Saved entries
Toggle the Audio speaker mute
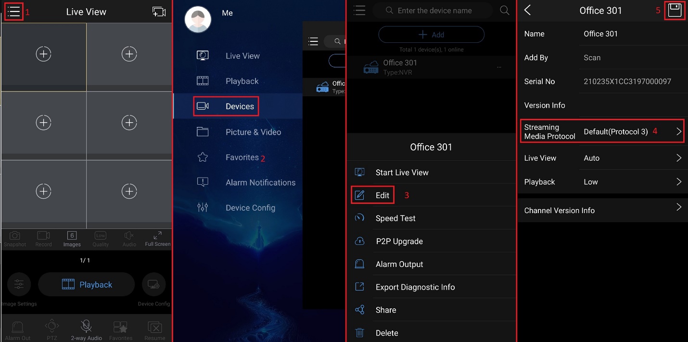pyautogui.click(x=129, y=235)
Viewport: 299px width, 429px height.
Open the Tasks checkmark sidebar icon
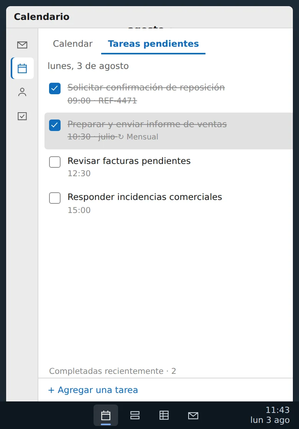(22, 116)
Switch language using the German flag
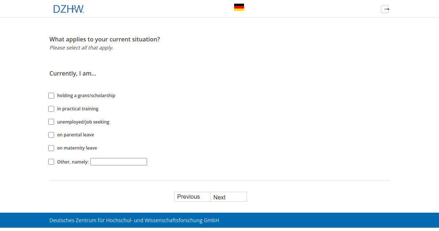The width and height of the screenshot is (439, 231). (x=239, y=7)
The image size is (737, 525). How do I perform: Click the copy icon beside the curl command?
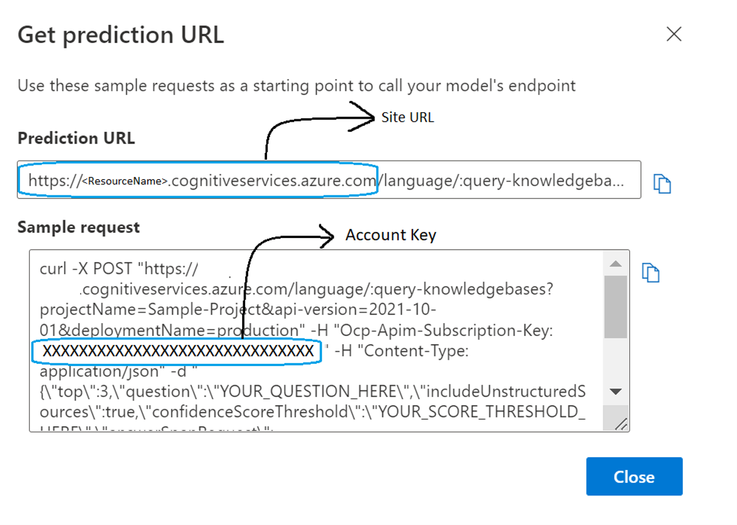click(650, 272)
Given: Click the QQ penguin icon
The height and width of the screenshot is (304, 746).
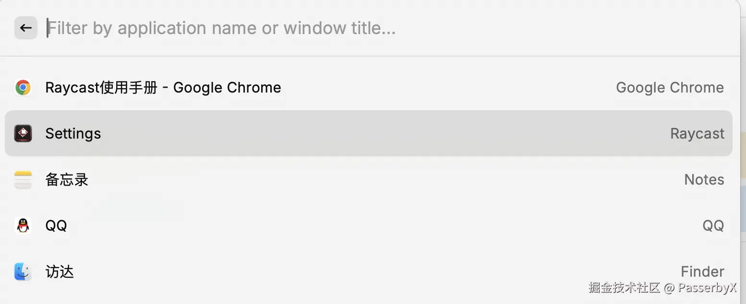Looking at the screenshot, I should tap(23, 225).
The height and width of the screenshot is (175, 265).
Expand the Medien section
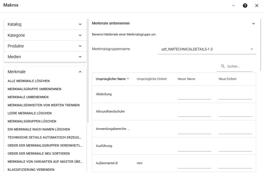45,57
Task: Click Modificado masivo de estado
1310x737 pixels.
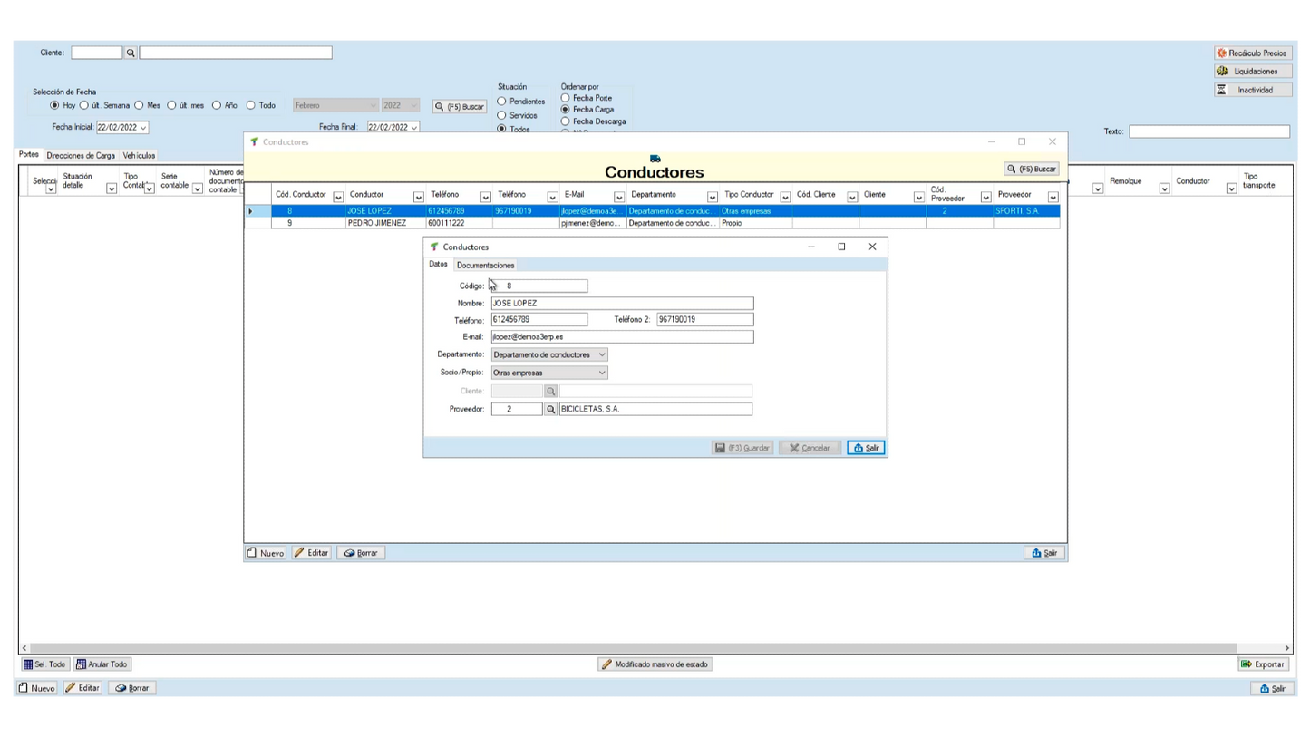Action: coord(655,664)
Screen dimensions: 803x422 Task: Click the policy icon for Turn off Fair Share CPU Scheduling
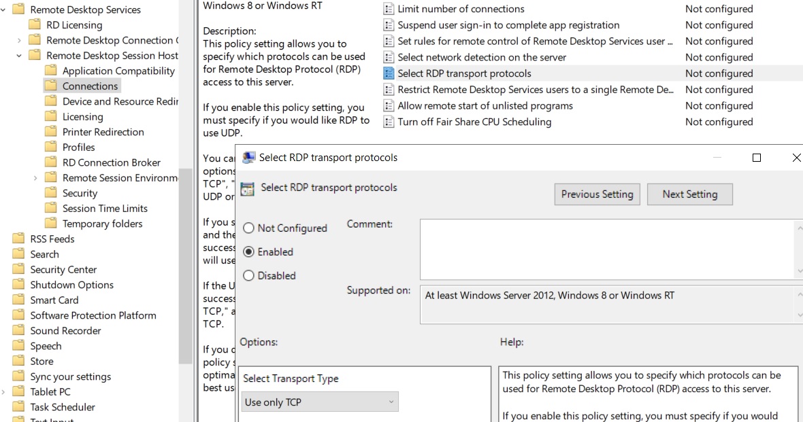[389, 122]
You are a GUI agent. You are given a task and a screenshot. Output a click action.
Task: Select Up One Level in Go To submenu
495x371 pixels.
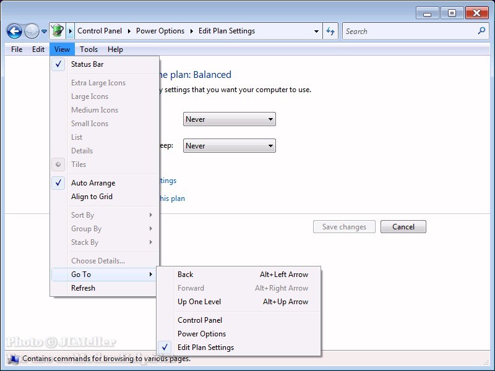pos(199,302)
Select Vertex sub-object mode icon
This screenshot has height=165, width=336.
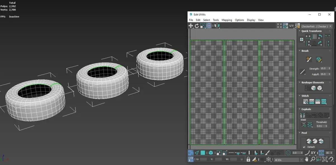[191, 153]
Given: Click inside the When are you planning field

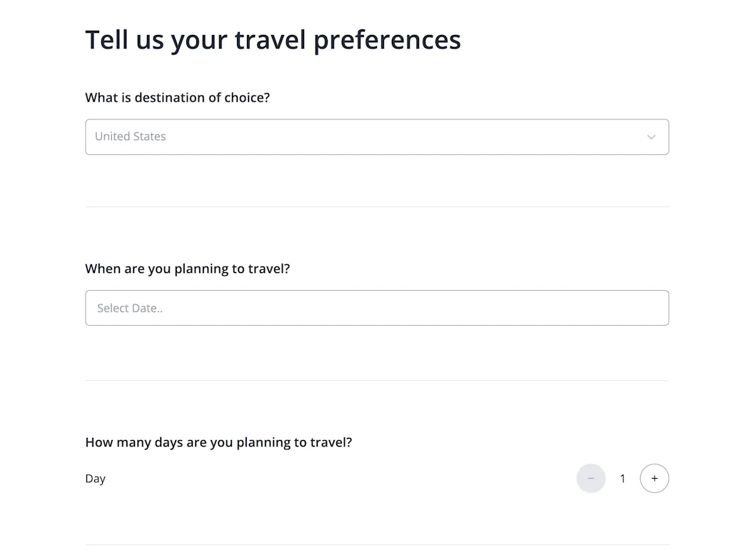Looking at the screenshot, I should 377,308.
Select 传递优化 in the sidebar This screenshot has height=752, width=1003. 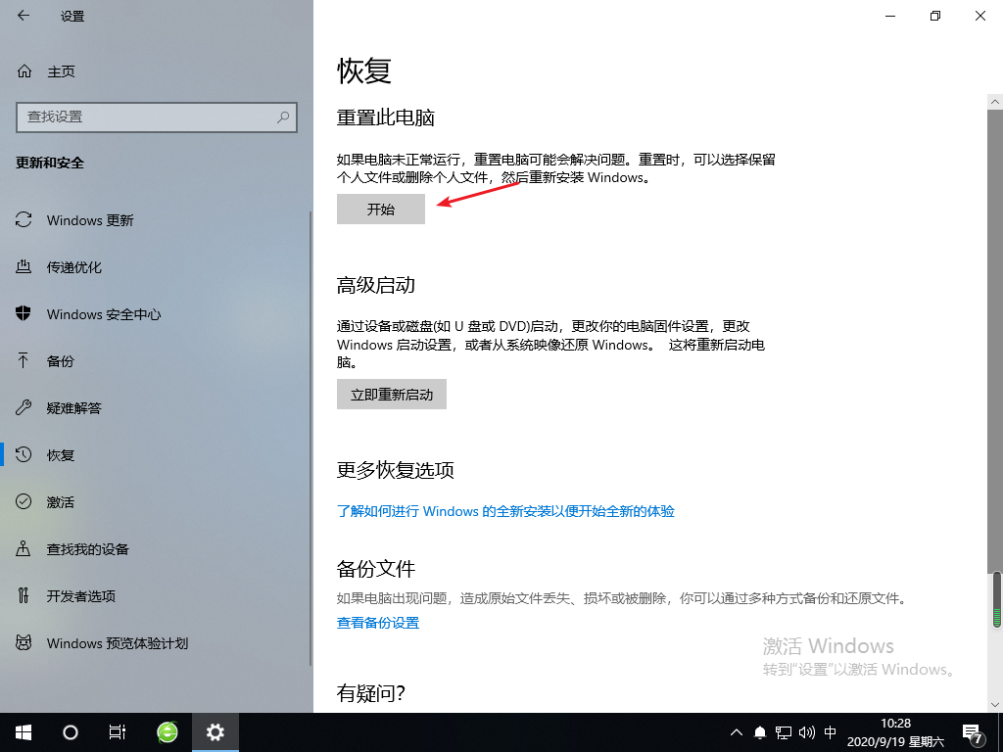tap(74, 267)
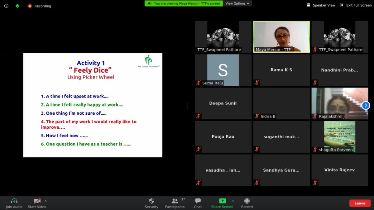The height and width of the screenshot is (210, 374).
Task: Open the Participants panel
Action: coord(175,201)
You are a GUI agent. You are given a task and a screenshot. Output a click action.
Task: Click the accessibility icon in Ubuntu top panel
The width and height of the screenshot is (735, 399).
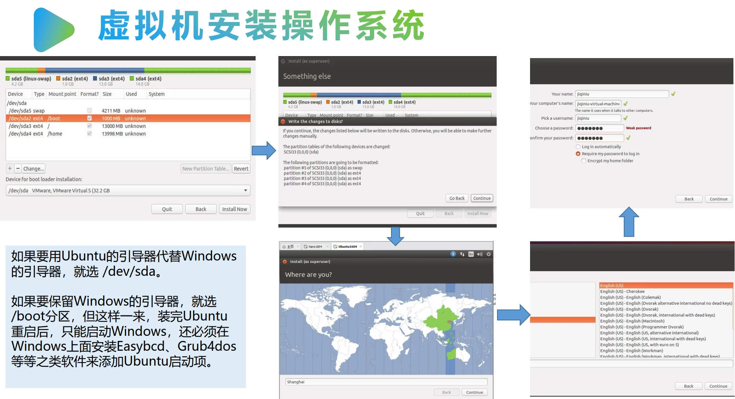(x=453, y=254)
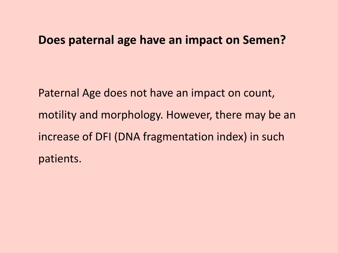Click the word "paternal" in the bold heading
The width and height of the screenshot is (338, 253).
point(91,40)
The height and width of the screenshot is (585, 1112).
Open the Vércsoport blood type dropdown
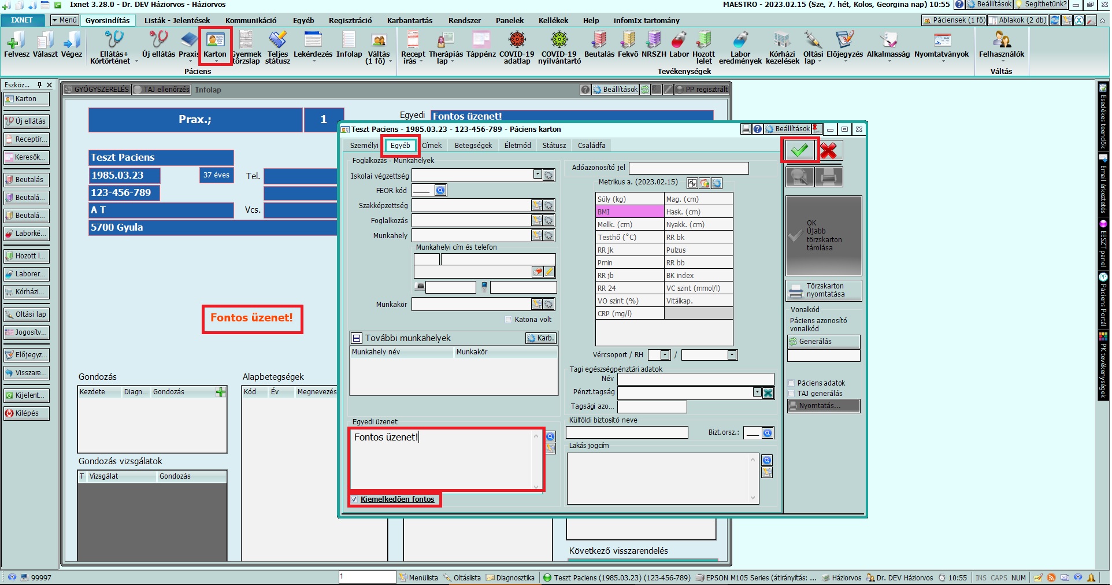pos(665,355)
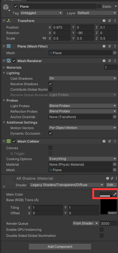Toggle the Receive Shadows checkbox
Screen dimensions: 118x253
pos(50,84)
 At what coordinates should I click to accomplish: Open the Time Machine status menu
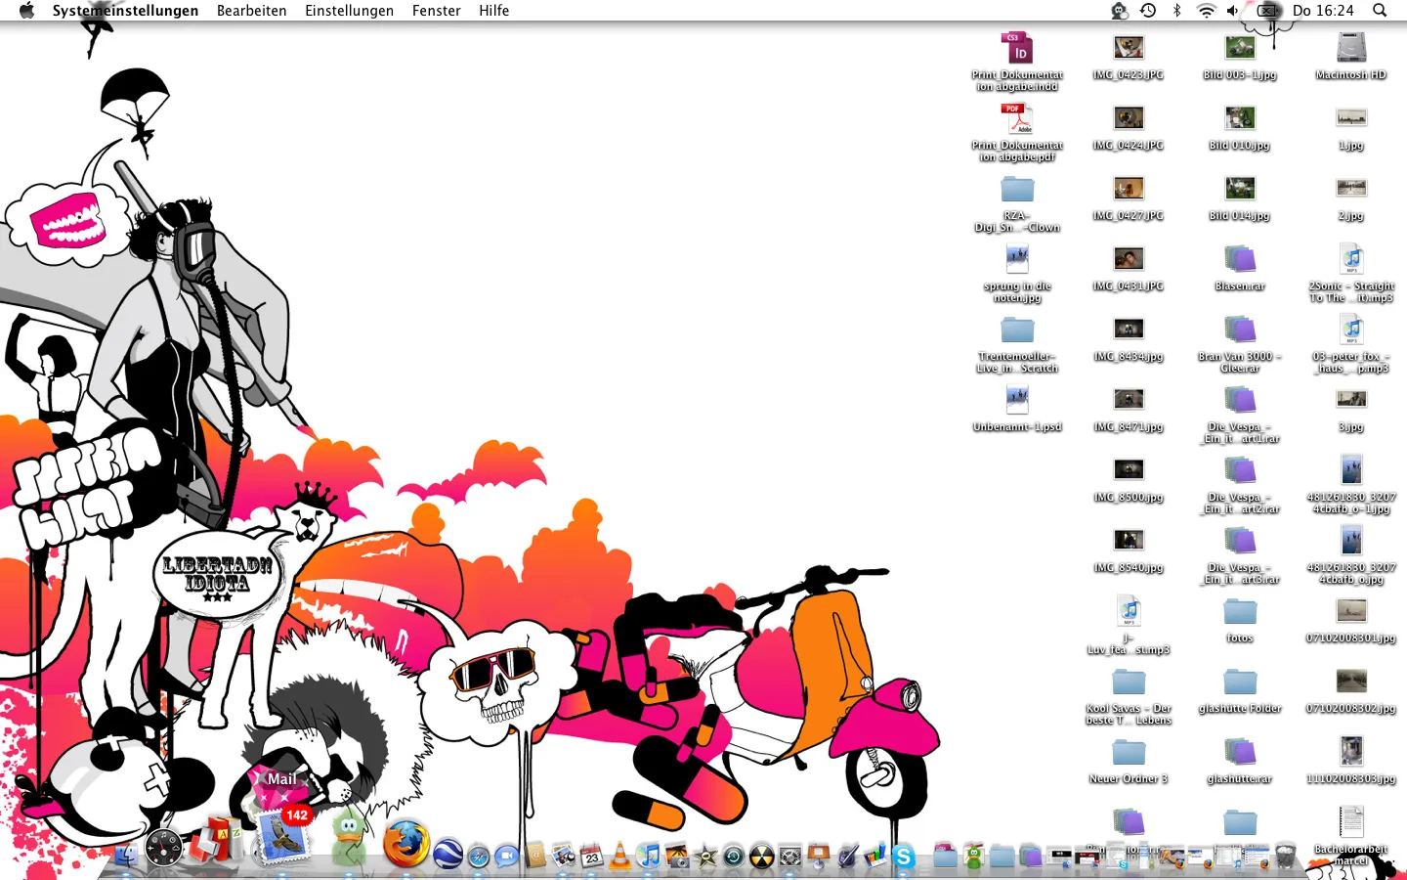pyautogui.click(x=1148, y=11)
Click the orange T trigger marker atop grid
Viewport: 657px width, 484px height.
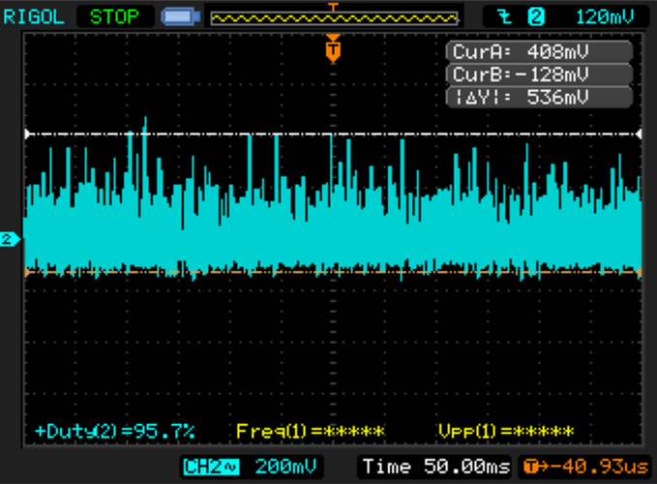click(x=333, y=47)
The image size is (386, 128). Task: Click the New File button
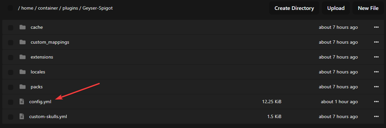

Task objective | Once the line containing "Open the Vércsoport blood type dropdown" is located, write out exactly that line and each one after it to the end of the records above, excluding pictures and nothing else.

Response |
Open the Vércsoport blood type dropdown
pos(665,355)
Toggle the Receive Shadows checkbox
Screen dimensions: 118x253
pos(50,84)
 At what coordinates should I click to accomplish: Open the Time Machine status menu
pyautogui.click(x=1148, y=11)
Click the orange T trigger marker atop grid
Viewport: 657px width, 484px height.
click(x=333, y=47)
The image size is (386, 128). Task: Click the New File button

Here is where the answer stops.